Fun side story: I was having some tightness in my chest a few weeks back, something I experienced a number of years ago that found me in the ER on a Mother’s Day (it turned out fine), and because I had JUST seen something on Facebook about female heart attack warning signs, I didn’t mess around and went in.

Turns out, numbers are fine. ECG fine. Blood work fine. Chest x-ray fine. BP actually was fantastic. It appears that it might be something gastro related, which is odd, because I really don’t eat anything to cause those types of issues.

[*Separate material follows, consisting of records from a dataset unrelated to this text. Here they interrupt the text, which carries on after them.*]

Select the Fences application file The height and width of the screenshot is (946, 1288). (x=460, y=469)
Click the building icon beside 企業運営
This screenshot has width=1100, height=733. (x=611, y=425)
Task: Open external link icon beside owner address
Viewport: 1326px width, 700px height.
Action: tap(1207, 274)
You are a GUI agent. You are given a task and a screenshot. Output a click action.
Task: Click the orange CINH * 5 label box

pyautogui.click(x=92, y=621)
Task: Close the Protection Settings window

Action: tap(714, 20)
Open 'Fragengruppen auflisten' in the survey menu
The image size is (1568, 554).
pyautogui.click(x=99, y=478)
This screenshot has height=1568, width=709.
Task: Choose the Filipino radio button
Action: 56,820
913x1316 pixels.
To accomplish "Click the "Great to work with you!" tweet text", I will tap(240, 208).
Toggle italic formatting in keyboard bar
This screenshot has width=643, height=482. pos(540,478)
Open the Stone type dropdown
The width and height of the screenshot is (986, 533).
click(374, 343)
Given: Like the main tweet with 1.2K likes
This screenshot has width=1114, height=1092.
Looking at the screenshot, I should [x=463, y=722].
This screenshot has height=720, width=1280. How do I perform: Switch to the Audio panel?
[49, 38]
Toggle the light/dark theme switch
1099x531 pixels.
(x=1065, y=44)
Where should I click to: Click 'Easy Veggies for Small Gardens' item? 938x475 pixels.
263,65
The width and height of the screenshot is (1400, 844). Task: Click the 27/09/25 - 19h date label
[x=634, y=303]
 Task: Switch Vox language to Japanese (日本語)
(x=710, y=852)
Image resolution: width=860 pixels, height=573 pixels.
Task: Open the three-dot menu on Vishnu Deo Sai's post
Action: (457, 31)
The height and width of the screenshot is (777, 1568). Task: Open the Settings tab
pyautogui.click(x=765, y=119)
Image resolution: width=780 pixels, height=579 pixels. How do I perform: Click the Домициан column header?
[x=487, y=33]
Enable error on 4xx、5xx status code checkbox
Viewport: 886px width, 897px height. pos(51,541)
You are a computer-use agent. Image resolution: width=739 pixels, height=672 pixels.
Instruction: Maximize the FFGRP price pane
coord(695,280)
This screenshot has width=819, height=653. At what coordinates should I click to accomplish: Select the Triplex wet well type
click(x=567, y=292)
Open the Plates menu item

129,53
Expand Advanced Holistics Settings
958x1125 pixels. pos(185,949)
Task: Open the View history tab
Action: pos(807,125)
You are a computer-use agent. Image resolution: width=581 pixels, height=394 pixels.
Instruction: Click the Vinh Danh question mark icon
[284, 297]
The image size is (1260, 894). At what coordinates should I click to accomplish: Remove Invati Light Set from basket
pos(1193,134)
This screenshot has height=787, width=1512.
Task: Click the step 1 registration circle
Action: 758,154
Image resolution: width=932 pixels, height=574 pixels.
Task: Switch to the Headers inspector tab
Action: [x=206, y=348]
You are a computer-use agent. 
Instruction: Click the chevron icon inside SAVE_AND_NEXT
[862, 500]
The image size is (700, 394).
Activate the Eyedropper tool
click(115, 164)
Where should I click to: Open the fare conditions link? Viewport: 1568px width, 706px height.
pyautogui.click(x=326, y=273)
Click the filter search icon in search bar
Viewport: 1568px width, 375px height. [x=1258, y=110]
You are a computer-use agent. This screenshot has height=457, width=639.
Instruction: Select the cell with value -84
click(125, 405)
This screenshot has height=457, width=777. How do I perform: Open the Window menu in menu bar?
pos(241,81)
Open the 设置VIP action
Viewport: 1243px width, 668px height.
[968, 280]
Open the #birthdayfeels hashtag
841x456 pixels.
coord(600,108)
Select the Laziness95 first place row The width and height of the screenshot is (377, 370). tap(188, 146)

That said, while I’m far from being a hypochondriac, I’m all about getting yourself checked out if you feel something is off.

And before you think, “Well, you just have it all figured out now, missy, don’t you?” You should know that when I thought maybe I was having heart issues my anxiety was literally off the charts.


For whatever reason, something is different right now in my life in terms of the choices I’m making. Health scares are part of it. Getting older is most definitely part of it. But a big part of it, even with the tiny bit of anxiety I experience from time to time, is removing the drama from my choices.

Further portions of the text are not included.